Le ticket de métro parisien emportera dans sa tombe un bout d’histoire

Dimanche, la présidente de l’Île-de-France Valérie Pécresse annonçait la suppression du ticket de métro parisien à l’horizon 2021. Smartphones, nouvelles cartes magnétiques: les usagers valideront leur voyage par des titres dématérialisés. Les parisiens devront faire leurs adieux à ce petit bout de carton rectangulaire. « Il y aura un deuil à faire », estime Grégoire Thonnat, auteur de la « Petite histoire du ticket de métro parisien ». Un deuil qui s’explique selon lui par le caractère iconique du ticket.

Le ticket de métro est apparu en France il y a plus d’un siècle : le 19 juillet 1900 à 13 heures, précisément. Nous sommes alors en pleine exposition universelle à Paris, et à cette occasion, la première ligne de métro est inaugurée. « C’est l’exposition qui a activé le projet de métro, qui datait d’un petit moment. Londres avait un métro depuis plus de 30 ans, et d’autres villes comme Budapest ou Istanbul avaient déjà un réseau de transports souterrains », explique Grégoire Thonnat, auteur de « La petite histoire du ticket de métro » paru en 2010 aux éditions Thélémaque. 30 000 tickets seront vendus au jour de l’inauguration de cette première ligne, déclinés en trois tarifs. Les voyageurs devaient s’acquitter, en anciens francs, de 15 centimes pour un ticket seconde classe, 20 centimes pour un aller-retour et 25 centimes pour la 1ère classe.

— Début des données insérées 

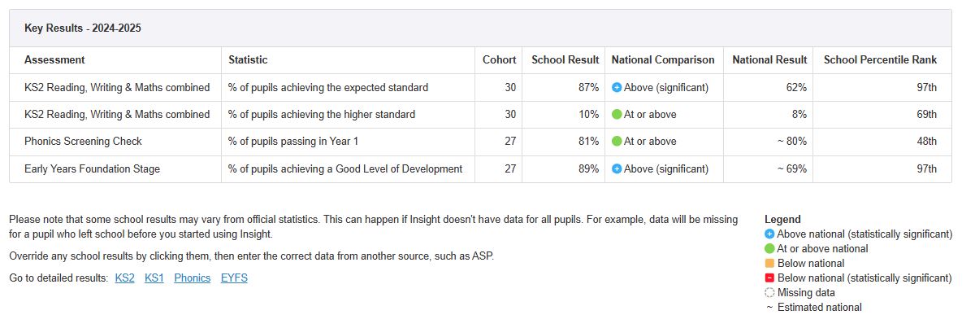Open the KS1 detailed results link
This screenshot has width=975, height=328.
154,278
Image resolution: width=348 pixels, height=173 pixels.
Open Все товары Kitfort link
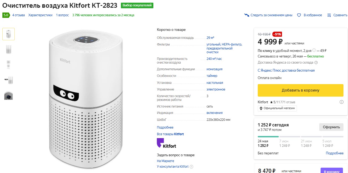coord(170,134)
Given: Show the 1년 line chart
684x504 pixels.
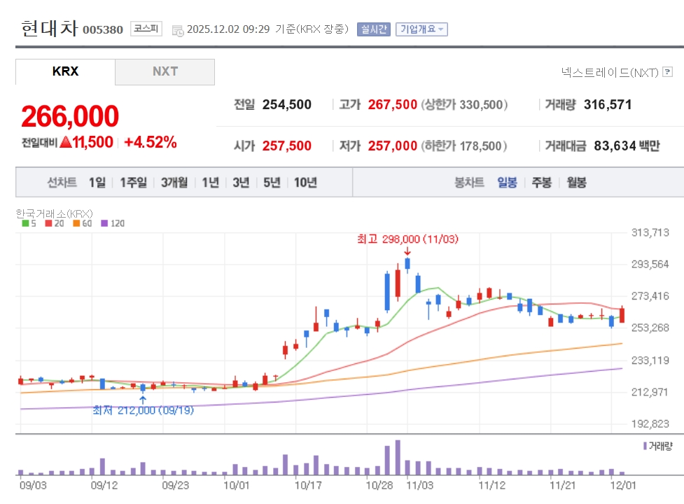Looking at the screenshot, I should point(210,183).
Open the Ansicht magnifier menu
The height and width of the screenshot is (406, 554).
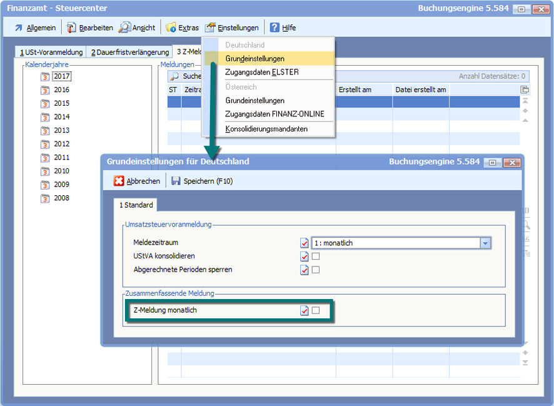click(x=124, y=28)
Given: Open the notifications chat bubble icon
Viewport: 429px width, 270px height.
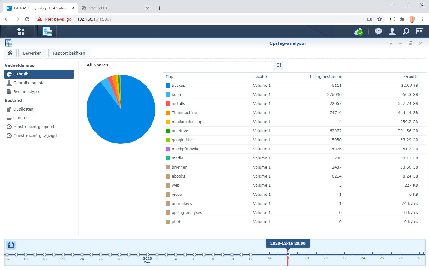Looking at the screenshot, I should (x=378, y=31).
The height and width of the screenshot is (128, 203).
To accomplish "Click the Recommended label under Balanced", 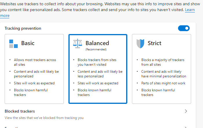I will [x=96, y=49].
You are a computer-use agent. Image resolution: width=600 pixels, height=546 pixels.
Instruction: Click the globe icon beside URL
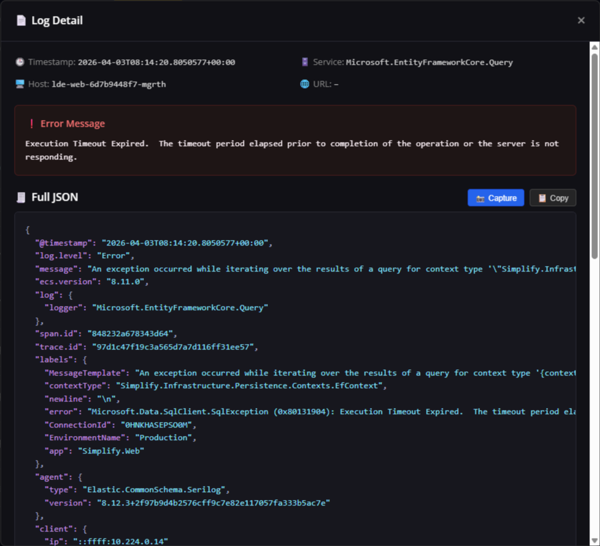coord(305,84)
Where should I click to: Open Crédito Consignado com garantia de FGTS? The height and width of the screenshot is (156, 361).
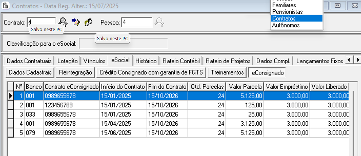(x=151, y=73)
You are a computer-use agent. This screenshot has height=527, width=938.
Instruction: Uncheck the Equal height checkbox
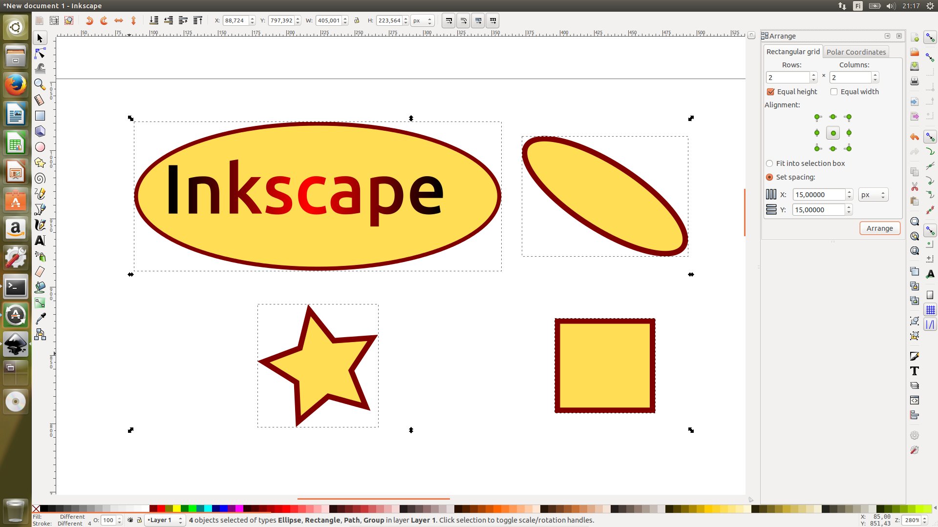coord(770,92)
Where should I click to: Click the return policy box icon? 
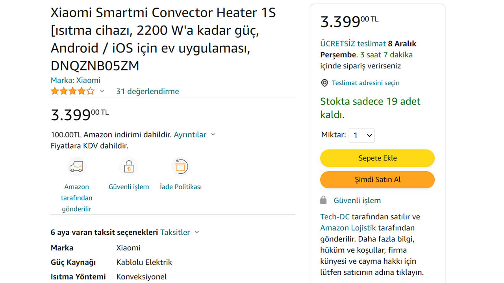tap(181, 167)
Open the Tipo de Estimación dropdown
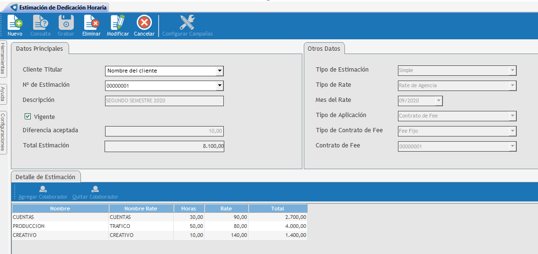538x254 pixels. coord(512,71)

« Le reflet du mode de vie des Parisiens »

Les tickets étaient alors de couleur rose ou jaunâtre selon leur type. Les tarifs et couleurs n’ont cessé d’évoluer au fil du temps, une évolution qui « n’est que le reflet de l’évolution des modes de transport et donc du mode de vie des Parisiens » pour ce passionné. Et pour cause : la première augmentation tarifaire intervient 19 ans plus tard, après la fin de la guerre. L’année 1930 voit la création d’un quatrième tarif. Nous sommes dans l’entre-deux-guerres, et les anciens combattants obtiennent un tarif réduit auprès de la Compagnie du chemin de fer métropolitain de Paris (CMP), ancêtre de la RATP. Une création purement contextuelle donc, tout comme la suivante en 1941, avec la création de la « carte hebdomadaire de travail ». En pleine occupation, les restrictions qui accablent la capitale laissent peu de choix aux Parisiens pour se déplacer et le métro devient la solution préférentielle. Il connaît d’ailleurs une fréquentation record cette année-là, proche du milliard et demi de voyageurs.

 

Puis, en 1948, en pleine période de baby-boom, un nouveau ticket à tarif réduit est créé pour les familles nombreuses. Au fil du temps, l’offre s’étend. En 1975 est créée la « carte orange », une révolution du transport parisien. Une révolution sociale également pour Grégoire Thonnat : « l’idée c’est d’offrir sur une durée limitée, à un prix forfaitaire, un usage illimité ». Une carte synonyme de « liberté de mobilité, vendue à des gens qui n’en avaient pas forcément un besoin quotidien ».

Un attachement irrationnel

Cette révolution sociale s’est ancrée dans la « carte orange », un support auquel les usagers se sont véritablement attachés. La carte a disparu il y a quelques années seulement, et continuait d’être préférée au pass Navigo par une partie des voyageurs.

Un attachement qui peut sembler irrationnel, mais que le spécialiste comprend : « le ticket de métro, c’est une des icônes de l’imagerie parisienne ». Chanteurs, comme Gainsbourg et Piaf, peintres, historiens, mais aussi cinéastes ont fait de ce simple bout de carton un symbole de la capitale. « On retrouve partout des références au métro parisien, à son odeur, à son ticket. Dans les dialogues d’Audiard, ou dans le film Le salaire de la peur de 1953, où la scène finale montre la main ensanglantée d’Yves Montand qui s’ouvre sur son porte bonheur : un ticket du métro Pigalle. »

Et l’engouement autour de cette icône a fait des émules : Pablo Picasso était lui-même un collectionneur de tickets de métro, un « ésithériophile ». L’image du ticket qui restera la plus emblématique reste celle de la campagne publicitaire « Ticket chic, ticket choc » de la RATP en 1981. Le ticket jaune à bandes marron est resté dans les mémoires. Et il n’est aujourd’hui qu’un lointain souvenir pour qui l’a connu, comme le seront probablement les tickets d’aujourd’hui pour les parisiens de demain.